The power of a placebo is nothing new to psychiatrists, but documenting a placebo's punch inside the brain is more novel.
More specifically, changes in a depressed person's brain before treatment can predict, to a sizable extent, whether the individual will respond to treatment, a new study has found.
The placebo lead-in phase is common to many efficacy studies of antidepressant medications. Typically, subjects receive a placebo from three to 14 days before being randomly assigned to a placebo or medication. This initial drug-free interval allows the effects of the study drug to be evaluated without being compromised by pre-existing medications. Aimee Hunter, Ph.D., a research psychologist at the UCLA Semel Institute for Neuroscience and Human Behavior, and her coworkers decided to capitalize on the placebo lead-in phase of an antidepressant trial to learn more about a placebo's impact on the brain and the possible influence of this impact on treatment outcome.
Fifty-one subjects diagnosed with major depression and participating in a double-blind, placebo-controlled antidepressant trial with a placebo lead-in phase were included in this experiment. Brain electrical activity was measured both before and after the one-week placebo lead-in phase with a technique developed at UCLA called quantitative EEG cordance. The technique involves placing electrodes on a subject's scalp to pick up electrical signals, which are then fed into a computer. The computer then measures the electrical signals coming from the subject's brain and processes them into colorful patterns.
The subjects' level of depression was then assessed using the Hamilton Rating Scale for Depression (HAM-D). Subjects were randomized to receive either an antidepressant or a placebo for eight weeks; at the end of that time, depression levels were measured once more with the HAM-D. Finally, the scientists looked to see whether there were changes in subjects' brain electrical activity during the placebo lead-in period, and if so, whether the changes could be linked with their clinical outcome.
The answer was yes on both counts, and not just for those subjects getting an antidepressant, but also for those getting a placebo, the researchers reported in the August American Journal of Psychiatry.
In the subjects given an antidepressant, decreases in prefrontal cortex electrical activity during the placebo lead-in period were significantly associated with lower depression scores at the end of the eight-week treatment period. Nineteen percent of the variance in depression scores, in fact, could be explained by brain electrical activity that occurred during the lead-in period.
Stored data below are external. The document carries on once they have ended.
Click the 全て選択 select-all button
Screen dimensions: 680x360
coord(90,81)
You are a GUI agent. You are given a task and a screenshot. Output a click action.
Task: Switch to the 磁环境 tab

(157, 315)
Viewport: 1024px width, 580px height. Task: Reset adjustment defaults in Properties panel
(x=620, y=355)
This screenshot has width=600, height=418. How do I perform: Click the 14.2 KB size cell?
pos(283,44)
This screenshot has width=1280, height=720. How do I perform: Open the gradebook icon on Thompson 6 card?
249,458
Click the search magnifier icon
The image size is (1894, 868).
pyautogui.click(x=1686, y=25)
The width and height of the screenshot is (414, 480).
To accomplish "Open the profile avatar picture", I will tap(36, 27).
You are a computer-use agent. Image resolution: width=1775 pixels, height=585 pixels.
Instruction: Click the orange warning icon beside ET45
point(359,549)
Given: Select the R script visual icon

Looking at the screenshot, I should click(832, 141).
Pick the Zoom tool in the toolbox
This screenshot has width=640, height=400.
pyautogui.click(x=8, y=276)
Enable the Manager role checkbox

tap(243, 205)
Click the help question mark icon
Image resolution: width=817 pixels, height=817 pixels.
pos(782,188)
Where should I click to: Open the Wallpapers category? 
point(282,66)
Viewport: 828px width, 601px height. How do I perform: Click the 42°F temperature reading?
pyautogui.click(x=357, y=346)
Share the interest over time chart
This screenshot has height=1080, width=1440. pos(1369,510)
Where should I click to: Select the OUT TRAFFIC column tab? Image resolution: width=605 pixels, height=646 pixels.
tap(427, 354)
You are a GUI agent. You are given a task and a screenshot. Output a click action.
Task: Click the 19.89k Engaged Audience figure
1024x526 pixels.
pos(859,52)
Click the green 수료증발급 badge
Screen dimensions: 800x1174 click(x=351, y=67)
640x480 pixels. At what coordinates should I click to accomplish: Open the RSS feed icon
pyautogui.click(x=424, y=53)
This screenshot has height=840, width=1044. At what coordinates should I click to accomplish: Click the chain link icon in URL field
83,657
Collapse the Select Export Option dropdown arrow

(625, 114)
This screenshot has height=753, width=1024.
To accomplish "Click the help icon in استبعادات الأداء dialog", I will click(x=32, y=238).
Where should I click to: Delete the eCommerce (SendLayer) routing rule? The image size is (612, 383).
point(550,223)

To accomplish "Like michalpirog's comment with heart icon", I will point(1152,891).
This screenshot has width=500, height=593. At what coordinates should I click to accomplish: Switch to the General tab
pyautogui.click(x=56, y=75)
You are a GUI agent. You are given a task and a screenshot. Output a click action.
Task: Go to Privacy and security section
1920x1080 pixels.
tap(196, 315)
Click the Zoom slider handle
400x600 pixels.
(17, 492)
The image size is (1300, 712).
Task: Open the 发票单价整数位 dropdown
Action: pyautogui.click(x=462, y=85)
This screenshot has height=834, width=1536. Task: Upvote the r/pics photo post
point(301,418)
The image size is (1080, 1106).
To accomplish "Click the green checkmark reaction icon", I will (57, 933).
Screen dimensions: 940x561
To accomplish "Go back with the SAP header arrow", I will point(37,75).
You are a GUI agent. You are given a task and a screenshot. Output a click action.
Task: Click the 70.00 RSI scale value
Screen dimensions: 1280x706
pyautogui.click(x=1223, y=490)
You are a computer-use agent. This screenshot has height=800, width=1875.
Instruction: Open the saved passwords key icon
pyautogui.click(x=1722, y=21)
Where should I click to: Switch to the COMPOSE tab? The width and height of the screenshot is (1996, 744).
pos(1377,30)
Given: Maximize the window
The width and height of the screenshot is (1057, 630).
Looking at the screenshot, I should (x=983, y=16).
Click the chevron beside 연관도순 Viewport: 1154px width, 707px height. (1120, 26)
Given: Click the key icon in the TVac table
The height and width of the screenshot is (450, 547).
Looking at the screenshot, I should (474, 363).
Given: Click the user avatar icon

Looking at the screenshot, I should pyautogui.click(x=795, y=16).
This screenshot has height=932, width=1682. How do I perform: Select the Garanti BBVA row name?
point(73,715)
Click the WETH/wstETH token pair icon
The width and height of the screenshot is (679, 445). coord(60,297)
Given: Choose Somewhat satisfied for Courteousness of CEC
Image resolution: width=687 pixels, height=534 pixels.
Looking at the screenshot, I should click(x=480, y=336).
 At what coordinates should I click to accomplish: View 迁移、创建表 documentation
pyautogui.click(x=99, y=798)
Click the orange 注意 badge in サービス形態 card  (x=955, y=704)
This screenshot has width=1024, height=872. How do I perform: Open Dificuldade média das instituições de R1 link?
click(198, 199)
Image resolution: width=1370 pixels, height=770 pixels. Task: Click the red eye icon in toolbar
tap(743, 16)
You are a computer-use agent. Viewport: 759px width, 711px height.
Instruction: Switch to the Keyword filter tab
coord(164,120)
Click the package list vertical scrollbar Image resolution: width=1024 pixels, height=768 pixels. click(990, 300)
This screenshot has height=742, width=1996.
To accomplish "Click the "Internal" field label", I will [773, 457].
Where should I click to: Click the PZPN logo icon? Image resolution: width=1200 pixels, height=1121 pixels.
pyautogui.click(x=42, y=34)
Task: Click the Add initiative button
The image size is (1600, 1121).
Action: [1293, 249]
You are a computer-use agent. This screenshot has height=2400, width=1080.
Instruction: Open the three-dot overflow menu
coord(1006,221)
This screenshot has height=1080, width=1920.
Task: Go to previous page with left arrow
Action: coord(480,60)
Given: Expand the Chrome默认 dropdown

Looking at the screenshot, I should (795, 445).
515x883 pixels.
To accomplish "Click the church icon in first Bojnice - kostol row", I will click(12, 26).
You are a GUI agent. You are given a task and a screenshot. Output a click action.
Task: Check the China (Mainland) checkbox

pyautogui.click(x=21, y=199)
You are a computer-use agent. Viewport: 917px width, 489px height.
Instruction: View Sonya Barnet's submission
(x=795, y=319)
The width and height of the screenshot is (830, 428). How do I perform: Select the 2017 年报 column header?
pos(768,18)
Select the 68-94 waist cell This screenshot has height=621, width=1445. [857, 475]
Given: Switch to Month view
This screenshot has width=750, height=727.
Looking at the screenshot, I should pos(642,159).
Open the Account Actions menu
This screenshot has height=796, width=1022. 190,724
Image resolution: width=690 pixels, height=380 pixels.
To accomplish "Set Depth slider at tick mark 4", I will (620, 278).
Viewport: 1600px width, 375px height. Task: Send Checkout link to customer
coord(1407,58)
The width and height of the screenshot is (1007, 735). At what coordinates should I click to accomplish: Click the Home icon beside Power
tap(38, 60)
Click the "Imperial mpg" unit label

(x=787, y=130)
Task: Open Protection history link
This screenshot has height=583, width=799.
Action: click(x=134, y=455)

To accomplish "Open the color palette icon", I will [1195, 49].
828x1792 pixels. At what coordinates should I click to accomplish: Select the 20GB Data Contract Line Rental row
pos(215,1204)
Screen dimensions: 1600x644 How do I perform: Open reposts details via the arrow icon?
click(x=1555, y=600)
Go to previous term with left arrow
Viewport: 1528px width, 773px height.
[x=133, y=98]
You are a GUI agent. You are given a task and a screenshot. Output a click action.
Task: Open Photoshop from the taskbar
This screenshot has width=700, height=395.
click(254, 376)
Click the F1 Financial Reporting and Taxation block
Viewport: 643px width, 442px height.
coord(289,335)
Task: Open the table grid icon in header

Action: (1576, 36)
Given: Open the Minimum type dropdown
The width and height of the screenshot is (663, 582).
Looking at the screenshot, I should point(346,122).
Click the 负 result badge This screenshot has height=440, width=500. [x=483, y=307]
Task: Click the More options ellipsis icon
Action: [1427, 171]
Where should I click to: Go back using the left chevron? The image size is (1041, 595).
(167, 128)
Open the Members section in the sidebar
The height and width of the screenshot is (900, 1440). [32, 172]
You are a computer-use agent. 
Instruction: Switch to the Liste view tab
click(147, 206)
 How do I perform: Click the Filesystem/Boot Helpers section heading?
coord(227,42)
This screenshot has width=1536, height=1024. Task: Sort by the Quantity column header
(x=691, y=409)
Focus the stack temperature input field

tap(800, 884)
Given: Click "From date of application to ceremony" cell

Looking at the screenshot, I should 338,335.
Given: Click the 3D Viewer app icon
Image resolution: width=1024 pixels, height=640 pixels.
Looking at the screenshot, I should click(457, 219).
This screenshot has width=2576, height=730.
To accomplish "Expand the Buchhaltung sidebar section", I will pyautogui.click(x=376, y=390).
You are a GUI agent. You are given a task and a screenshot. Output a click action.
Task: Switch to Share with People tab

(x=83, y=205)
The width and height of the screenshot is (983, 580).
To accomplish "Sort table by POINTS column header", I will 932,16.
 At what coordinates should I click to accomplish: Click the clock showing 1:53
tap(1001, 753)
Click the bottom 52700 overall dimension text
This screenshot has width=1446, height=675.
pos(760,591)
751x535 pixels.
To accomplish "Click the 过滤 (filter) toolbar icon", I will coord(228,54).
In the case of the subjects given a placebo, increases in right temporal lobe electrical activity during the placebo lead-in period were significantly linked with lower depression scores at the end of the eight-week treatment period. Twenty percent of the variance in depression scores could be explained by brain electrical activity that occurred during the lead-in period.
“We were surprised that 19 percent of the variance in final HAM-D scores was predicted by brain changes occurring before start of drug,” Hunter told Psychiatric News. “That's a fairly large proportion, especially considering that the placebo lead-in period was only one week long compared to eight weeks of treatment with medication. We also were surprised to find different brain changes [that is, increases in right temporal electrical activity] during placebo lead-in that were associated with eventual response in the placebo group.”
However, when asked why decreased prefrontal activity predicted less depression in subjects getting an antidepressant, and why increased right temporal activity predicted less depression in subjects getting a placebo, Hunter said that she and her team do not know. Nor do they have an answer for why brain electrical activity changes at all during a placebo lead-in period. But as Ian Cook, M.D., an associate professor of psychiatry at UCLa and senior author of the study, told Psychiatric News, “We are now conducting a study, with NIH support, to examine some candidate factors—for example, prior experience with treatment, beliefs about treatment, and empathic alliance with care providers.”
Meanwhile, he said, a practical implication of their study results for clinical psychiatrists “is that the `treatment' to which our patients respond extends beyond the molecules in our pills and capsules, and that many other features of the overall treatment system count.”
The study was funded by the National Alliance for Research in Schizophrenia and Depression, the National Center for Complementary and Alternative Medicine, the National Institute of Mental Health, Lilly Research Laboratories, and Wyeth Pharmaceuticals.